This is the Aalborg Kunstmuseum (Art Museum), designed by Elissa and Alvar Aalto and Jean-Jacques Baruel. (Hm. I just noticed that the photo is crooked. Let's call it art). The rectangular shape at the top is a light reflector, which bounces and diffuses the light around the exhibits.
There were Danish Kroner glued to the pavement outside of the museum. I don't know if it was an exhibit or not, but I had fun watching other students try and pick them up. (I've been fooled by coins glued to the ground before, so I nudged one with my shoe first, just to check.)
This was part of an exhibit in the Utzon Center by Jesper Rasmussen called Off Location.
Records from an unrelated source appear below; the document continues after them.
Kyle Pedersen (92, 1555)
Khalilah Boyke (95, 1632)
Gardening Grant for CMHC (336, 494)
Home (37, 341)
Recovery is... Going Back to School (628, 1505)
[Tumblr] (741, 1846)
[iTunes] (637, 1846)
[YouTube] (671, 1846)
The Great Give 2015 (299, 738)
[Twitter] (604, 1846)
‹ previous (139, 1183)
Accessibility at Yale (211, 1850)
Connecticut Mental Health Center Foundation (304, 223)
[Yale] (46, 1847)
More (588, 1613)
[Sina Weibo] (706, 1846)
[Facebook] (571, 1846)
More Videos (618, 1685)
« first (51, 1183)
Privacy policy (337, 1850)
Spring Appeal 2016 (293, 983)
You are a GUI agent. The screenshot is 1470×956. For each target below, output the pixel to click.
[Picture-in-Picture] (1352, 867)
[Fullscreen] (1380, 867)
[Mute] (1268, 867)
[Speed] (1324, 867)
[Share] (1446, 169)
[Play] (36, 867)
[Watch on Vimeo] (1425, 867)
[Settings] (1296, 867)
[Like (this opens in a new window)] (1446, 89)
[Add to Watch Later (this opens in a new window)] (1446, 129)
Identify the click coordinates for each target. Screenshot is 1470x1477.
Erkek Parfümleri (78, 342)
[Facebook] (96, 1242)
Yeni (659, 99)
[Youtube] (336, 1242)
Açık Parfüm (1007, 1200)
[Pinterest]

It is a set of stairs that fills up an entire room! They go up to the ceiling, and give the climber a strong feeling of vertigo.
The art museum in Århus (ARoS) has this exhibit called the 9 Rooms, a series of galleries devoted to works by light and sound artists. One artist covered the walls, ceiling and floor with mirrors. It felt like I was standing in air.
Here is a shot of the atrium of ARoS. It is light and airy, and a semi-public corridor.
I got to see a good old-fashioned cathedral, Viborg Domkirke. It has very nice frescoes and a flat ceiling over the aisle. Apparently this church is unusual in terms of Danish religious architecture, but no matter how many times I asked, the professor got distracted by something else and I never got a complete answer.
Here is something dad will like. The river in Århus was covered up by a road in the early 20th century for "sanitary" reasons, but in the 90s it was opened up again to give the city a pedestrian core. You can tell by the structure that it used to be a roadway, and it is very commercial, but it creates a pleasant space in the city.
So that is Jutland in a nutshell! Denmark is so small that at any point, you are never farther than 52 kilometers (~32 miles) from the ocean, so there is quite a lot packed into one country!